Motivi della decisione
Il Ricorso è fondato per le ragioni di seguito indicate.
Va anzitutto rilevato che, come più volte affermato da questa Corte, il reato di trattamento illecito di dati personali (L. 31.12.1996, n° 675, art. 35, oggi D.L.vo. 30.06.2003 n° 196, art. 167) non è integrato se il trattamento dei dati avvenga per fini esclusivamente personali, senza una loro diffusione o destinazione ad una comunicazione sistematica (Cass. Pen., Sez. V, Sent. n° 46454 del 22.10.2008, rv. 241966).
Orbene, è senz'altro fondato il rilievo secondo cui manca nella motivazione del Tribunale qualsiasi elemento indicativo al riguardo pure in presenza di espressa contestazione sul punto.

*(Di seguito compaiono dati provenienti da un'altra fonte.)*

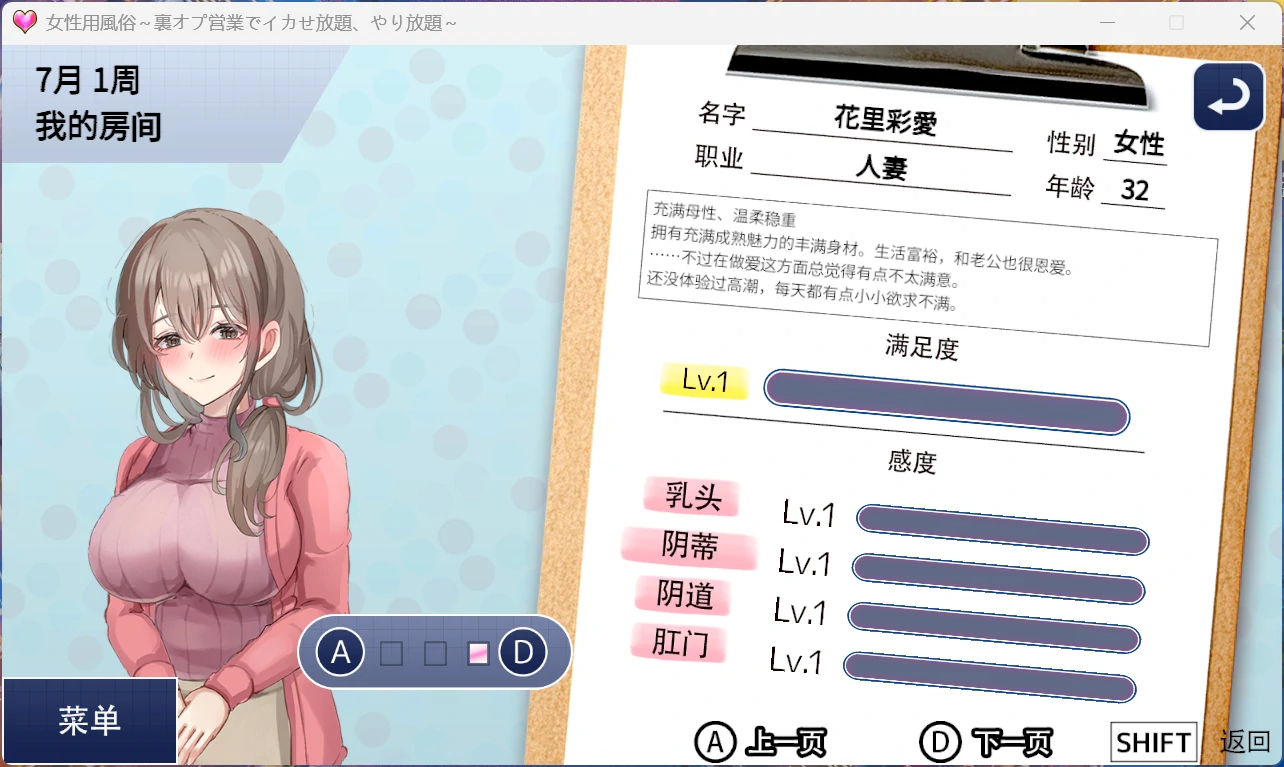Click the 返回 back label
1284x767 pixels.
click(x=1245, y=742)
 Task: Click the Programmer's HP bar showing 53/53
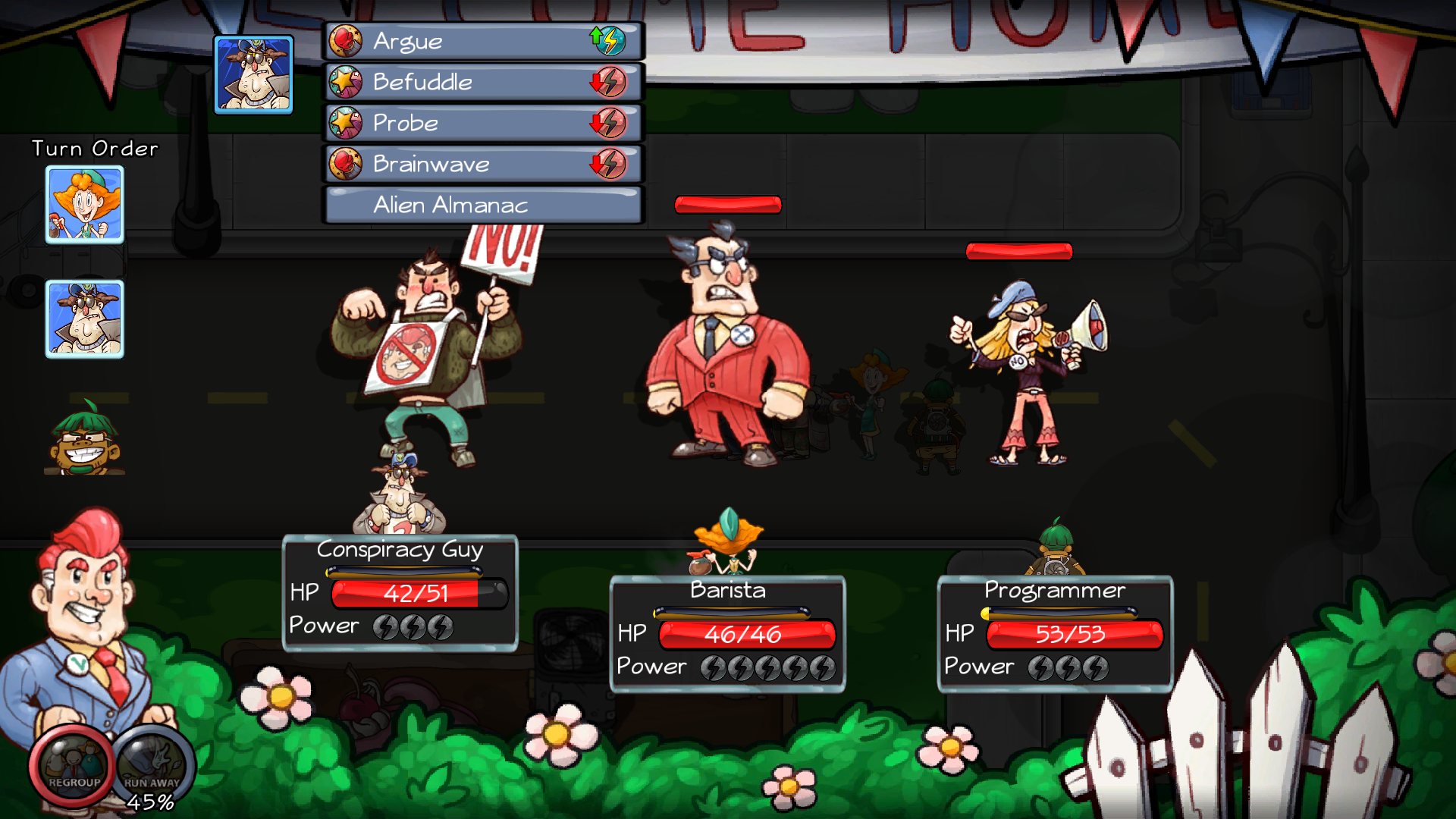1075,635
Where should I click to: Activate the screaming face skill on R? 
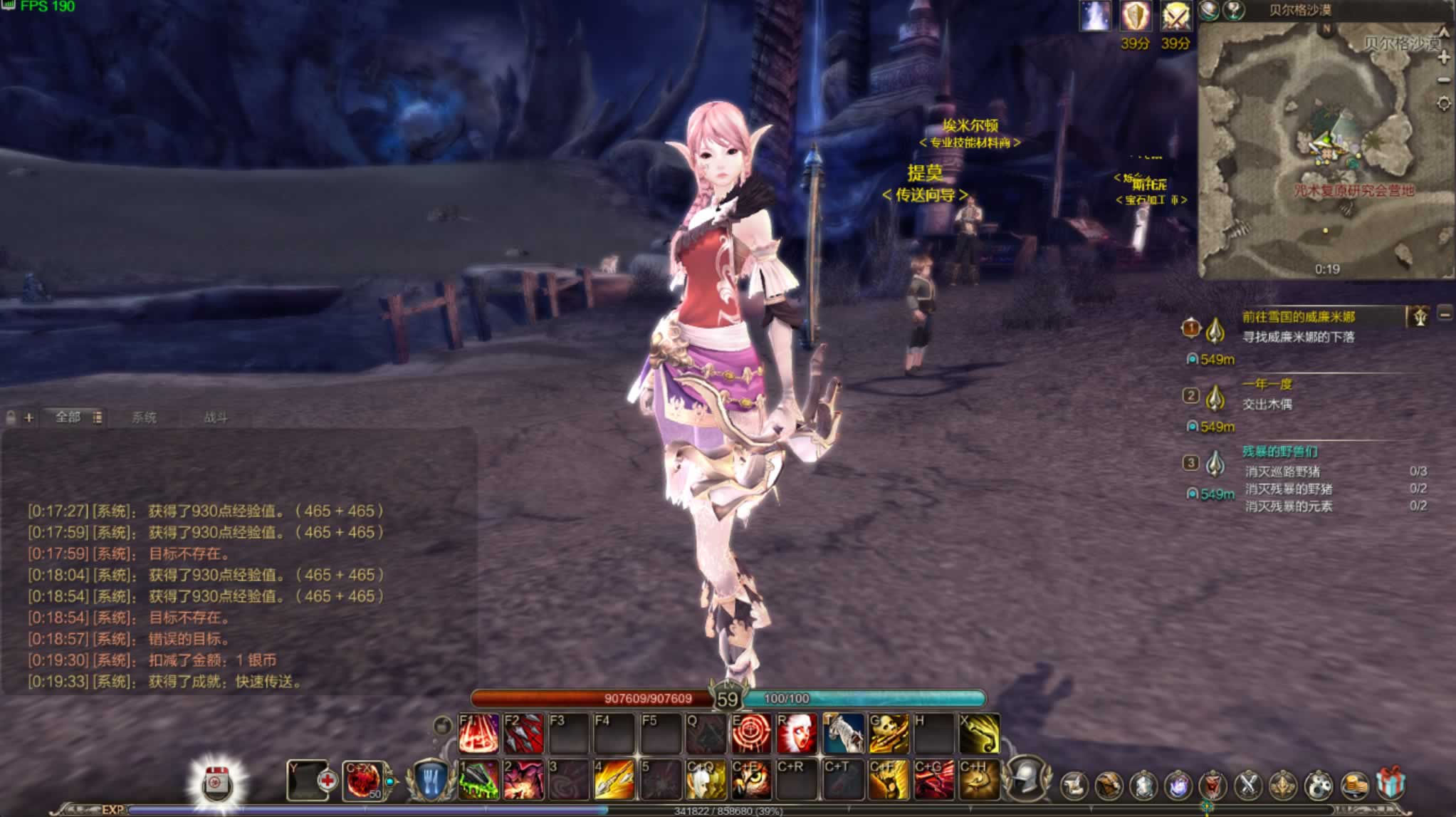click(x=797, y=734)
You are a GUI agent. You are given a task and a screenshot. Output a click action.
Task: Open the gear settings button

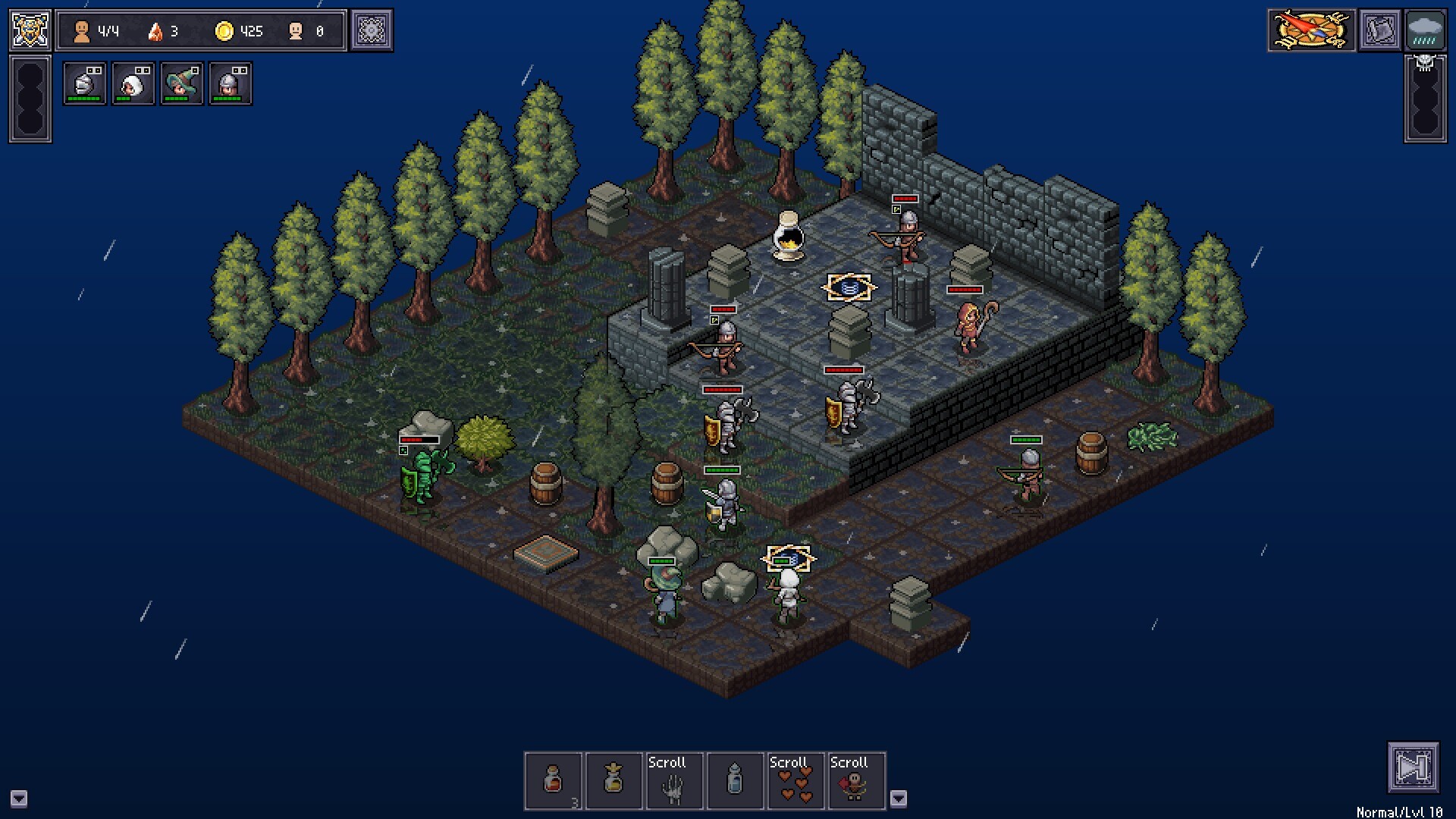(372, 30)
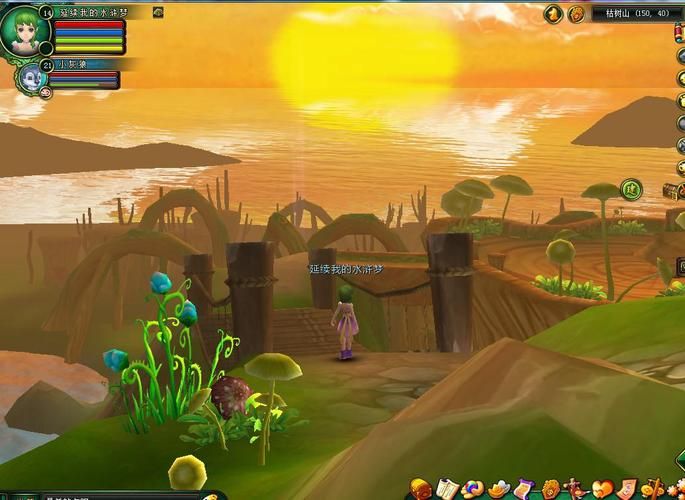Viewport: 685px width, 500px height.
Task: Open the martial figure icon in the bottom bar
Action: 576,489
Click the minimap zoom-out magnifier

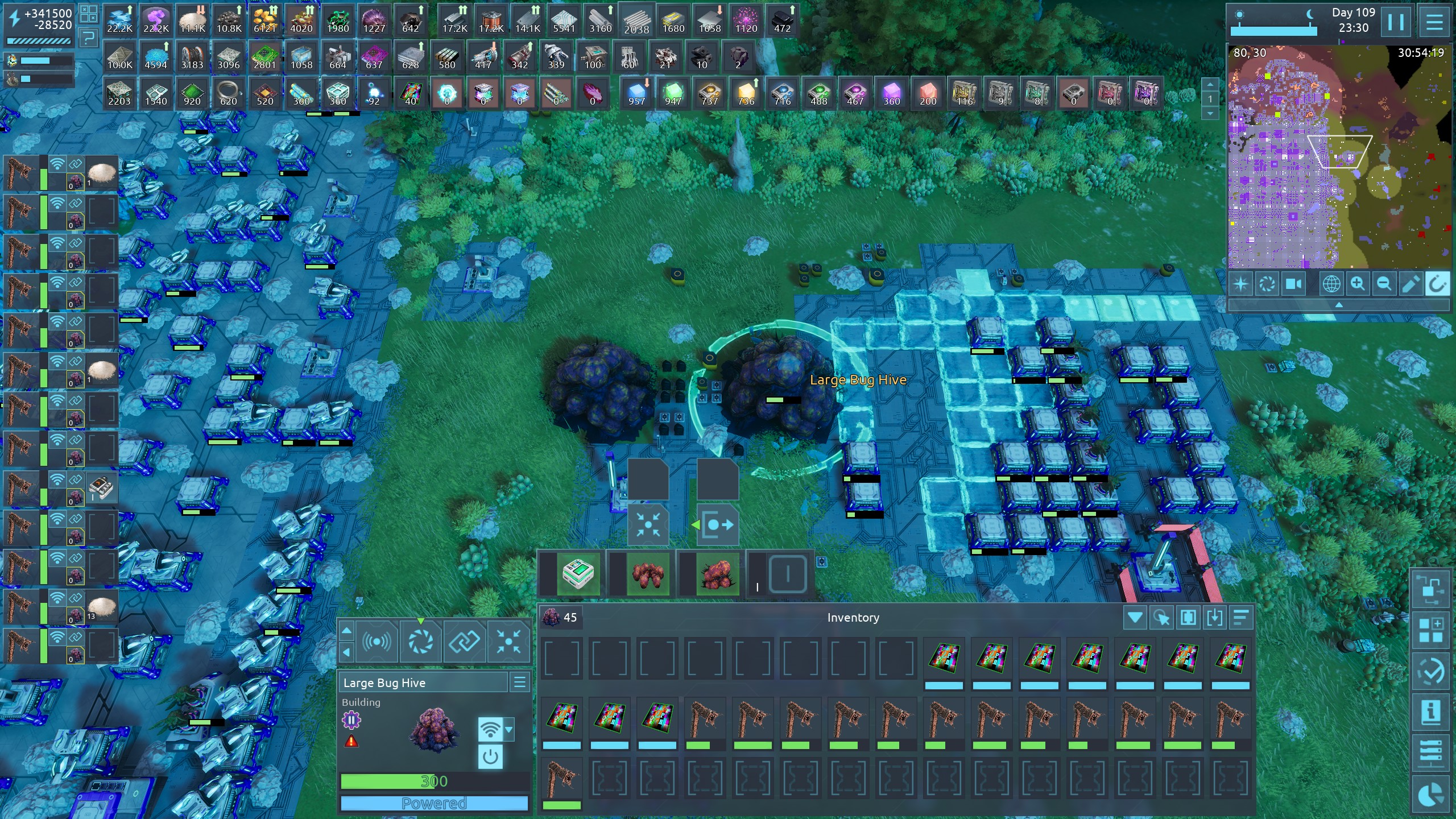(1384, 283)
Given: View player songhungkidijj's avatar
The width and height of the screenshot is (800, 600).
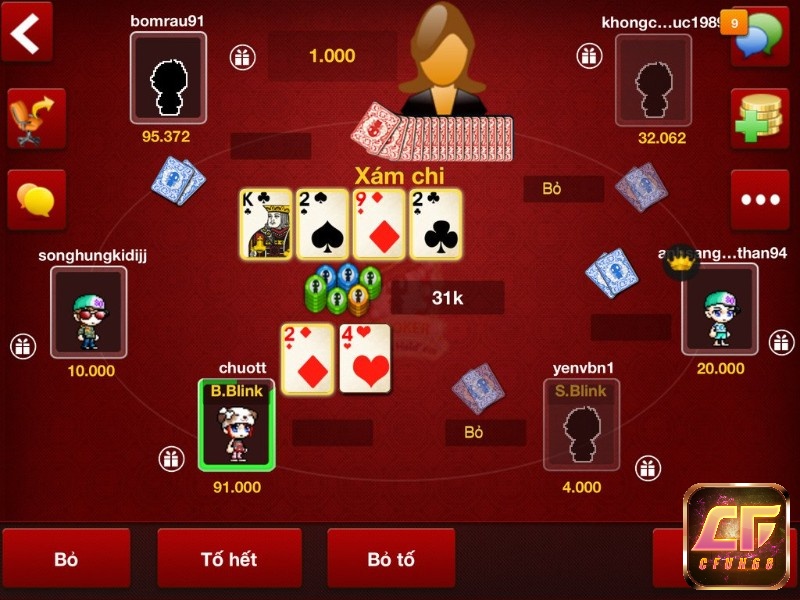Looking at the screenshot, I should (89, 310).
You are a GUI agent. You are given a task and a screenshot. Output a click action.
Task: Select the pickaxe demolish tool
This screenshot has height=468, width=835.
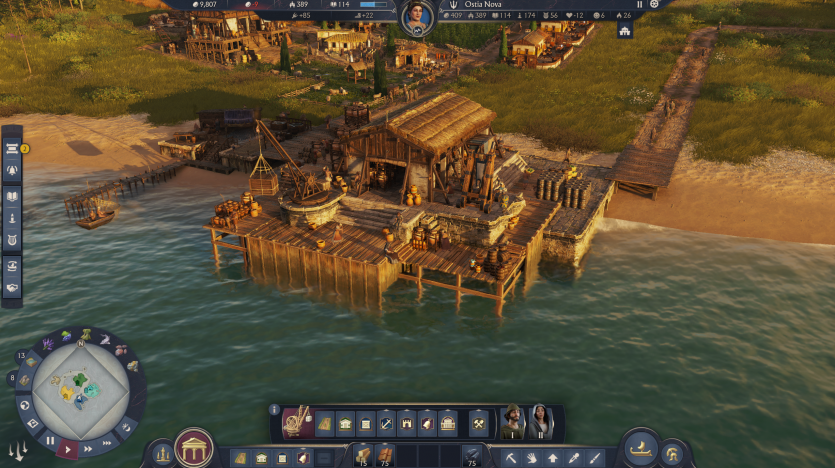[x=509, y=458]
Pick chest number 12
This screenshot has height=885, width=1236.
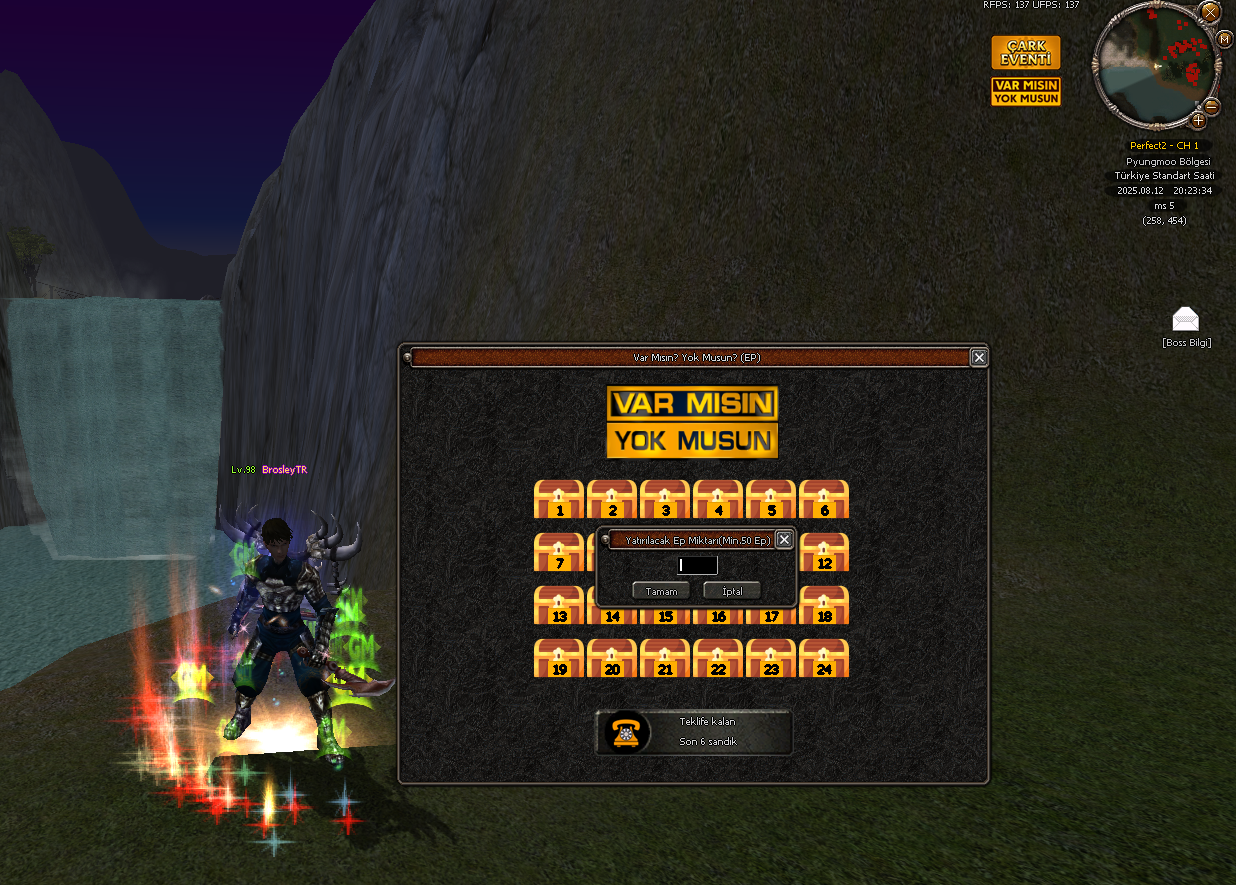point(826,552)
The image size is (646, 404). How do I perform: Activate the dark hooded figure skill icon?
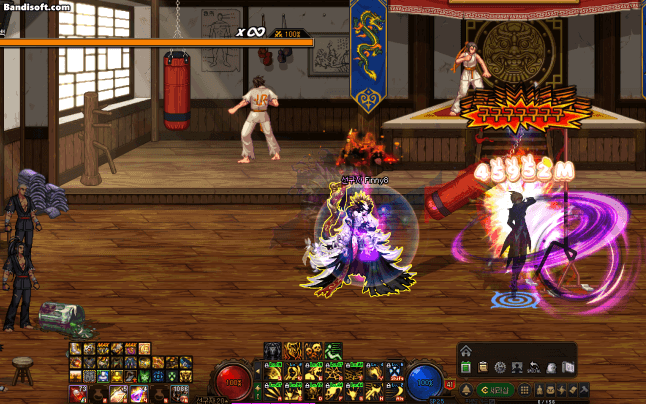coord(272,349)
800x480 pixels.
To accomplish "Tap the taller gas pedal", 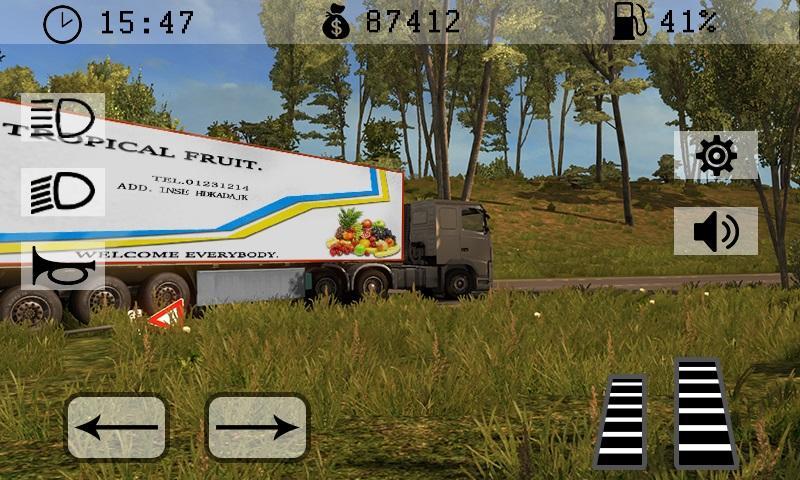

Poiché la questione attiene alla sussistenza del reato, si rende evidente la necessità di affrontare la questione, sia pure nei limiti ristretti della dimostrazione del fumus della sussistenza del reato, e, di conseguenza, la rilevata mancanza di motivazione giustifica di per se stessa l'annullamento con rinvio dell'Ordinanza impugnata.
Sostanzialmente elusa è anche la ulteriore questione posta dal ricorrente e, cioè, della mancata indicazione delle ragioni che rendono necessario il sequestro di tutto il compendio appreso (computer, materiale informatico, ecc.) che il ricorrente assume essere estraneo alla vicenda originata dalle denunce in atti.
Va ribadito, infatti, che, anche per le cose che costituiscono corpo di reato, il decreto di sequestro a fini di prova deve essere sorretto, a pena di nullità, da idonea motivazione in ordine al presupposto della finalità perseguita, in concreto, per l'accertamento dei fatti (Sez. Unite, Sent. n° 5876 del 28.01.2004, rv. 226711).
Né può ritenersi appagante la risposta del riesame che ingiustificatamente rimanda la decisione sul punto senza farsi carico di esaminare quanto già segnalato dal ricorrente sulla asserita utilizzazione di tali beni nell'ambito di attività lecite specificamente indicate.
Conclusivamente deve essere disposto l'annullamento con rinvio dell'Ordinanza impugnata.

P.Q.M.

La Corte Suprema di Cassazione annulla l'Ordinanza impugnata e rinvia al Tribunale di Ancona.
Così deciso in Roma, il 20.12.2012.
Depositato in Cancelleria il 11.03.2013.